Hover and click on this image to see earth rising over the moon horizon.
Earthrise was taken by astronaut William Anders during the Apollo 8 mission, the first crewed voyage to orbit the Moon.[4][5] Before Anders found a suitable 70 mm color film, mission commander Frank Borman took a black-and-white photograph of the scene, with the Earth's terminator touching the horizon. The land mass position and cloud patterns in this image are the same as those of the color photograph entitled Earthrise.[6]
The photograph was taken from lunar orbit on December 24, 1968, 15:40 UTC,[7][8] with a highly modified Hasselblad 500 EL with an electric drive. The camera had a simple sighting ring rather than the standard reflex viewfinder and was loaded with a 70 mm film magazine containing custom Ektachrome film developed by Kodak. Immediately prior, Anders had been photographing the lunar surface with a 250 mm lens; the lens was subsequently used for the Earthrise images.[9]
Anders: Oh my God! Look at that picture over there! There's the Earth coming up. Wow, that's pretty.
Borman: Hey, don't take that, it's not scheduled. (joking)[1]
Anders: (laughs) You got a color film, Jim?
Hand me that roll of color quick, would you...
Lovell: Oh man, that's great!
AS08-14-2383 (21713574299), from which Earthrise was cropped. The photo is displayed here in its original orientation as seen by the crew of Apollo 8. Lunar north is up.[10]
There were many images taken at that point. The mission audio tape establishes several photographs were taken, on Borman's orders, with the enthusiastic concurrence of Jim Lovell and Anders. Anders took the first color shot, then Lovell who notes the setting (1/250th of a second at f/11), followed by Anders with another very similar shot (AS08-14-2384).
A black and white reproduction of Borman's image appeared in his 1988 autobiography, captioned, "One of the most famous pictures in photographic history – taken after I grabbed the camera away from Bill Anders". Borman noted that this was the image "the Postal Service used on a stamp, and few photographs have been more frequently reproduced".[11]: 212 The photograph reproduced is not the same image as the Anders photograph; aside from the orientation, the cloud patterns differ. Borman later recanted this story and agreed that the black and white shot was also taken by Anders, based on evidence presented by transcript and a video produced by NASA Goddard Space Flight Center Scientific Visualization Studio employee, Ernie Wright.[9]
After Apollo 8's momentous return, NASA technicians – not able to wait for normal film processing – drove four hours from Houston to Corpus Christi Texas to the family-owned R & R Photo Studio & Color Labs (later known as R & R PhotoTechnics) which at that time was the first and only place in South Texas with color photo processing equipment.

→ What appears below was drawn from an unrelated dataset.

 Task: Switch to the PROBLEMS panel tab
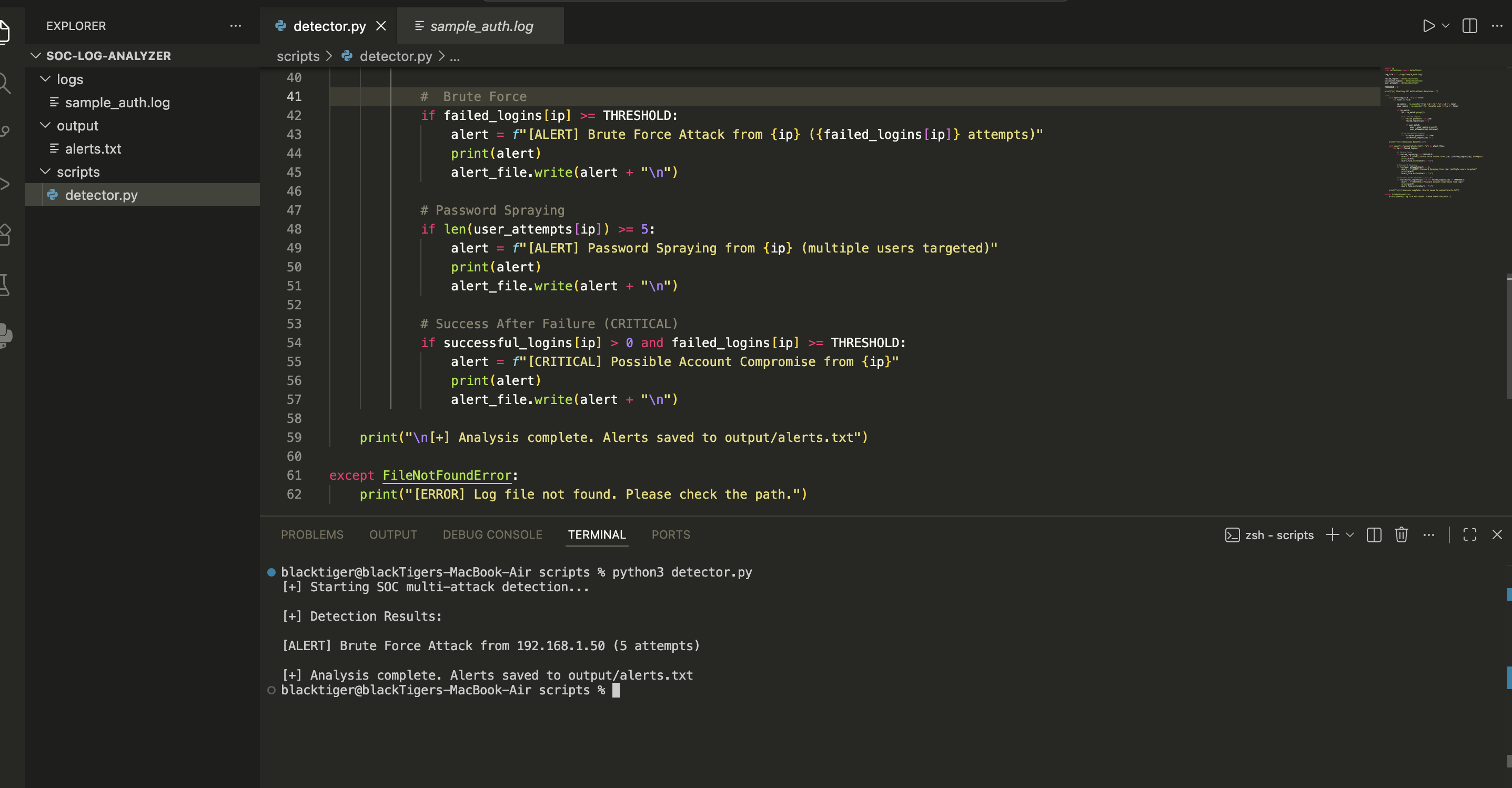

More importantly, R&R featured the rare 4-hour Ektachrome slide processing capability for the professional 220-size film used by the astronauts' Hasselblad, making R&R a convenient same-day trip for NASA's critical need.
There, the late owner Raul Rodriguez took the precious film which had travelled 500,000 miles (800,000 km) to the far side of the moon and back. He personally developed the slides and copied them to regular 220 negatives, which he then also had to develop. Then he exposed and printed the requested photos in quick 8" x 10" glossy size, one of which would eventually be known as Earthrise. Raul then returned the slides, negatives & photos to the appreciative NASA technicians to rush back to Houston.
For the Earthrise slides, then later the Earthrise negatives, Raul used a German-made Merz S2A dual-rocking-drum developer. To print the first Earthrise photo, he used an Auto-focus Chromega D4 enlarger that had modern dial-in color filters. It sat on a motorized-drive, lightproof, 11" wide, roll-paper carrier. The images came to life via Raul's then state-of-the-art, self-replenishing, mylar-leader, continuous-feed roll-photo paper processor produced by the Nord photo company then based in Minneapolis, Minnesota.
The stamp issue reproduces the cloud, color, and crater patterns of the Anders picture. Anders is described by Borman as holding "a masters degree in nuclear engineering"; Anders was thus tasked as "the scientific crew member ... also performing the photography duties that would be so important to the Apollo crew who actually landed on the Moon".[11]: 193
On the 50th anniversary of the Apollo 8 mission in 2018, Anders stated: "It really undercut my religious beliefs. The idea that things rotate around the pope and up there is a big supercomputer wondering whether Billy was a good boy yesterday? It doesn't make any sense. I became a big buddy of [atheist scientist] Richard Dawkins."[12]